All four systems have the same aim - to provide an unambiguous means of referring to specific airports. However there are a number of important differences between the rules adopted by each of the systems.
Each is considered in turn below.
4. IATA - International Air Transport Association
IATA’s stated mission is "to represent and serve the airline industry", and so its focus is on commercial air transport. Originally founded in 1919, it now groups together nearly 270 airlines which between them fly over 95 percent of all international scheduled air traffic.
IATA Resolution 763 states that all member airlines and CRSs shall use the location IDs published three times per year in the "Airline Coding Directory"; principal applications are for ticketing, reservations and baggage handling, together with numerous other uses.
Location IDs covering airports in the United States are assigned by IATA in conjunction with the Air Transport Association (ATA) - the trade organisation for the principal US airlines.
Main features of the IATA/ATA location identifier system are:
- All codes are combinations of three letters (e.g., JFK)
- Approximately 50 combinations are reserved, and not available for assignment to airports (e.g., HDQ, QZX, ZZZ, etc)
- Wherever possible, IATA assigns codes which coincide with the first three letters of the location name (e.g., BOGota, SINgapore, SYDney) or at least with the first letter of the name. Codes may also correspond to less obvious historical associations for a location (e.g., ORD, MCO). In other cases, the first letter of an airport’s name is omitted and subsequent letters used (e.g., cORK, wILMington)
- Codes may also be assigned to non-airport locations such as rail and bus stations and other "off-line points" (such codes normally start with Q, X or Z)
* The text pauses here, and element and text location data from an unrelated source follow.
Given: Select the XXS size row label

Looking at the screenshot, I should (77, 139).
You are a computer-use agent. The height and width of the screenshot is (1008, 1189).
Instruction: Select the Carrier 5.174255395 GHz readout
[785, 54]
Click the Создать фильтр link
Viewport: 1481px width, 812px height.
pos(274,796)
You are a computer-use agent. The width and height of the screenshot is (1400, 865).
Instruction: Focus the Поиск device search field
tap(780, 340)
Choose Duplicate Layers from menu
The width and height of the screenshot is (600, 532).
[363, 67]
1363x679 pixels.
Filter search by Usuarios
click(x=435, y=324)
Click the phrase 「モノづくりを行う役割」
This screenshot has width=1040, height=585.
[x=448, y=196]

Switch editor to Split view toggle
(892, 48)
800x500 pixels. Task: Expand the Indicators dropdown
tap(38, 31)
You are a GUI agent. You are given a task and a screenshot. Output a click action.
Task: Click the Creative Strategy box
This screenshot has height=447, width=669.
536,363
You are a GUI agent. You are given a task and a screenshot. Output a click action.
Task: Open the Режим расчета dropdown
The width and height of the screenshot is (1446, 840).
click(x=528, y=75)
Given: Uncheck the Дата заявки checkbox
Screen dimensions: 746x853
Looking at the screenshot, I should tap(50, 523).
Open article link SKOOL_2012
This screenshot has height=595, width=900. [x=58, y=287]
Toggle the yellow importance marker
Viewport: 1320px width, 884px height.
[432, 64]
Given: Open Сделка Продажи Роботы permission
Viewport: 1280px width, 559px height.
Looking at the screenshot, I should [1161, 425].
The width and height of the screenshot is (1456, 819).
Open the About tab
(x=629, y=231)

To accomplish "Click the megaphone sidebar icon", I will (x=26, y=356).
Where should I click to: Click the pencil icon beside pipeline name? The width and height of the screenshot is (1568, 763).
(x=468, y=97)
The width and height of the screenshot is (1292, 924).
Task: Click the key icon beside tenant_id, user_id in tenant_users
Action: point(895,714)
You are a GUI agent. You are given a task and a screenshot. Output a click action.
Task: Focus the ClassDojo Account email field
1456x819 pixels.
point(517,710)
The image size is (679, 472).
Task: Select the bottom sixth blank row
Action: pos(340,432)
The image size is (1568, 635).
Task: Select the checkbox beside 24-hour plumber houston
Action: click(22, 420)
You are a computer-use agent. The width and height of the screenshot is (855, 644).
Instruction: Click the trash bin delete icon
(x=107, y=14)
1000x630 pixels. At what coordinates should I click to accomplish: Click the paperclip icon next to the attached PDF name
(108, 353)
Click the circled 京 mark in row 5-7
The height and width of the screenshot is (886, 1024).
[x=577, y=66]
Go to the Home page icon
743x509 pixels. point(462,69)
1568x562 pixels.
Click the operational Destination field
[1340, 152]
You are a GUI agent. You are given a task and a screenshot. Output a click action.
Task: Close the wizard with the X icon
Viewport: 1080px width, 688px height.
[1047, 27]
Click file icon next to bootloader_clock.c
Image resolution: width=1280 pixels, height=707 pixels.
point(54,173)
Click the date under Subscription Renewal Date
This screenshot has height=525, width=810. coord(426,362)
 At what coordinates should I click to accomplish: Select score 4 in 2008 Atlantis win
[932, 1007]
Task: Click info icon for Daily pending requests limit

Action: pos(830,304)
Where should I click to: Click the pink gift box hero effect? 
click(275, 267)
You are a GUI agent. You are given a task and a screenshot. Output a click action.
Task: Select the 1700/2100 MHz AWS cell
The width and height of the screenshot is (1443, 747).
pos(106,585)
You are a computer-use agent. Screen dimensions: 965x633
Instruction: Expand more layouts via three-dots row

- Codes are considered permanent, and are rarely reused; a standard exception to this is when a new airport such as Denver or Munich is constructed to replace a city’s current airport, and the existing code for the previous airport is transferred
- Codes for US airports are normally (but not always) the same as the FAA-assigned three-letter codes for the same location (see below for examples of exceptions).
- Codes for Canadian airports are normally (but not always) the same as the Transport Canada-assigned three-letter codes for the same location (see below for examples of exceptions).
- By convention, heliports are often assigned codes starting with J, though this is not mandatory
- A location may, in rare cases, have more than one code assigned to it simultaneously.
- The IATA resolution also makes reference to "metropolitan areas", which can also be allocated codes in the same sequence. The resolution offers no definition of these, although it can be inferred from the Airline Coding Directory that a metropolitan area contains two or more locations, each of which has an assigned IATA code. It is unclear as to whether these locations must both be airports or whether a metropolitan area may contain, for example, an airport and a bus or rail station. On one hand the resolution refers to "… a request to remove an airport from a metropolitan area comprising only two airports and the consequential dismantling of that metropolitan area" - which implies that a metropolitan area must consist of two or more airports. However there are many examples in the Airline Coding Directory of metropolitan areas comprising a single airport plus one or more non-airport locations (e.g., BHX, BTS, BUF).
- The resolution also says that if a metropolitan area is served by only one airport, the same code is used for the area and the airport; if an area is served by more than one airport, each airport will have its own code, and the code for the metropolitan area will be either one of the airport codes, or a unique code of its own. It follows that if a location "belongs" to a metropolitan area with a different code (eg ORD/CHI) then there must be other locations belonging to that area (in this case MDW, PWK, etc.).
- For many applications, it is convenient to consider every location as belonging nominally to its own metropolitan area (ie each location will have both a location code and a "city" code).